----- TEKS YANG DIBERIKAN -----

4.      Pemeriksaan penunjang lainnya1,2,3,5
a.    Lumbal Pungsi à curiga meningitis, umur kurang dari 12 bulan diharuskan dan umur di antara 12-18 bulan dianjurkan.
b.    EEG à tidak dapat mengidentifikasi kelainan yang spesifik maupun memprediksi terjadinya kejang yang berulang, tapi dapat dipertimbangkan.
c.    CT-scan atau MRI tidak dilakukan pada KDS yang terjadi pertama kali, akan tetapi dapat dipertimbangkan untuk pasien yang mengalami KDK untuk menentukan kelainan struktural berupa kompleks tunggal atau multipel.

g.  Penatalaksanaan
Penatalaksaan kejang demam difokuskan pada 4 hal berikut, yakni  2,3,4,5,7
1. Mengatasi kejang
2. Pengobatan penunjang dan simtomatis
3. Memberikan pengobatan rumatan
4. Mencari dan mengobati penyebab demam
1. Penatalaksanaan saat Kejang 2,3
Umumnya kejang berlangsung singkat dan berhenti sendiri. Jika masih kejang diberikan diazepam intravena 0,3-0,5 mg/kg.bb iv perlahan-lahan dengan kecepatan 1-2 mg/menit diberikan dalam waktu 3-5 menit, dosis maksimal 20 mg. Dapat juga digunakan diazepam per rektal dengan dosis diazepam rektal ialah 0,5-0,75 mg/kgBB atau diazepam per rektal 5 mg untuk anak dengan berat badan < 10 kg dan 10 mg jika berat badan > 10 kg. Jika setelah pemberian diazepam per rektal kejang belum berhenti, dapat diulang dengan dosis sama setelah selang waktu 5 menit. Tanda-tanda depresi pernapasan diawasi ketika memberika obat-obatan golongan tersebut.

-----

TUGAS ANDA:
Apakah setiap pernyataan berikut sesuai dengan teks tentang kejang demam di atas? Jawab ya atau tidak untuk masing-masing, disertai kutipan persis dari teks yang menentukannya.
(a) Lumbal pungsi diharuskan pada anak berumur kurang dari 12 bulan yang dicurigai meningitis.
(b) CT-scan atau MRI dilakukan pada KDS yang terjadi pertama kali.
(c) Dosis maksimal diazepam intravena adalah 20 mg.

----- DATA HASIL EKSTRAKSI -----

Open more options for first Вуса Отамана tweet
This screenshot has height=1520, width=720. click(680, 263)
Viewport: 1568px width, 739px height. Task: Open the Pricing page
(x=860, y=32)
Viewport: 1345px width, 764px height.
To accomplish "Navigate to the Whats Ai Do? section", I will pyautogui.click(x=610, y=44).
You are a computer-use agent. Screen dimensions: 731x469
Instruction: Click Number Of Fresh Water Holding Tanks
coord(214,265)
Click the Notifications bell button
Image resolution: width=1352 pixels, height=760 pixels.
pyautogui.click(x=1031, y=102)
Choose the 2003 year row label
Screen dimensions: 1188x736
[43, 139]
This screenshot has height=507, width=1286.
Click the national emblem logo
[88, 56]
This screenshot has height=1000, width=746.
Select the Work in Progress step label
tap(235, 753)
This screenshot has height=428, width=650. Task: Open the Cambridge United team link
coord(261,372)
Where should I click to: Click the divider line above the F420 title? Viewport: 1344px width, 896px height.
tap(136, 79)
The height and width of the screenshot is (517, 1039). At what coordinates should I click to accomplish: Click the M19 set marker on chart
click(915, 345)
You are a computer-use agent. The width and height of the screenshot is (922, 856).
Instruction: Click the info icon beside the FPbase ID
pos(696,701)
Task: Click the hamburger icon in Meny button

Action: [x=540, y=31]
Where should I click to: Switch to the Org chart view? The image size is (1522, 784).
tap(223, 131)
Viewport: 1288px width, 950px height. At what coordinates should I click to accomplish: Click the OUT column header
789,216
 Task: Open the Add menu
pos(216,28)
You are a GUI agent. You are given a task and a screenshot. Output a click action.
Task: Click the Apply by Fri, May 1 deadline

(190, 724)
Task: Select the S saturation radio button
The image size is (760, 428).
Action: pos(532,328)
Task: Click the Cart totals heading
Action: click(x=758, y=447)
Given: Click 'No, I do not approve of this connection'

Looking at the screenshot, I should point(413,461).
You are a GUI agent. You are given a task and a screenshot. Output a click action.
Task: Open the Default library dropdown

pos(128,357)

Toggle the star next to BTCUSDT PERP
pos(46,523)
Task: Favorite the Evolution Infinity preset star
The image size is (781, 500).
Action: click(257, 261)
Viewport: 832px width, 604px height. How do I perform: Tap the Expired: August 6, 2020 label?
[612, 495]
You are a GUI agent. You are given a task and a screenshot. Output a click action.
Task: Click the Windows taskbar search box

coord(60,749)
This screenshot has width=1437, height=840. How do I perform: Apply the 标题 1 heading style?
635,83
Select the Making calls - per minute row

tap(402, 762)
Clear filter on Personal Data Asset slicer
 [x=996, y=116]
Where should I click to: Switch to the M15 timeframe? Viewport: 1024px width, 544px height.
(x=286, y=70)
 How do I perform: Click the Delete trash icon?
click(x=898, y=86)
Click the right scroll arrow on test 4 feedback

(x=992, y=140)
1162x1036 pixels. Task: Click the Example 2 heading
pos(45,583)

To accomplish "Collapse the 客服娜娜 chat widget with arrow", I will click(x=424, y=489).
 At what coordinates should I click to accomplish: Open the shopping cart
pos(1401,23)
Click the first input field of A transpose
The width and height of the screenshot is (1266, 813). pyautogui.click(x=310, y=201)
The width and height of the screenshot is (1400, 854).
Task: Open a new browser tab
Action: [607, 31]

-----

JAWABAN ANDA:
(a) Ya: "umur kurang dari 12 bulan diharuskan"
(b) Tidak: "CT-scan atau MRI tidak dilakukan pada KDS yang terjadi pertama kali"
(c) Ya: "dosis maksimal 20 mg"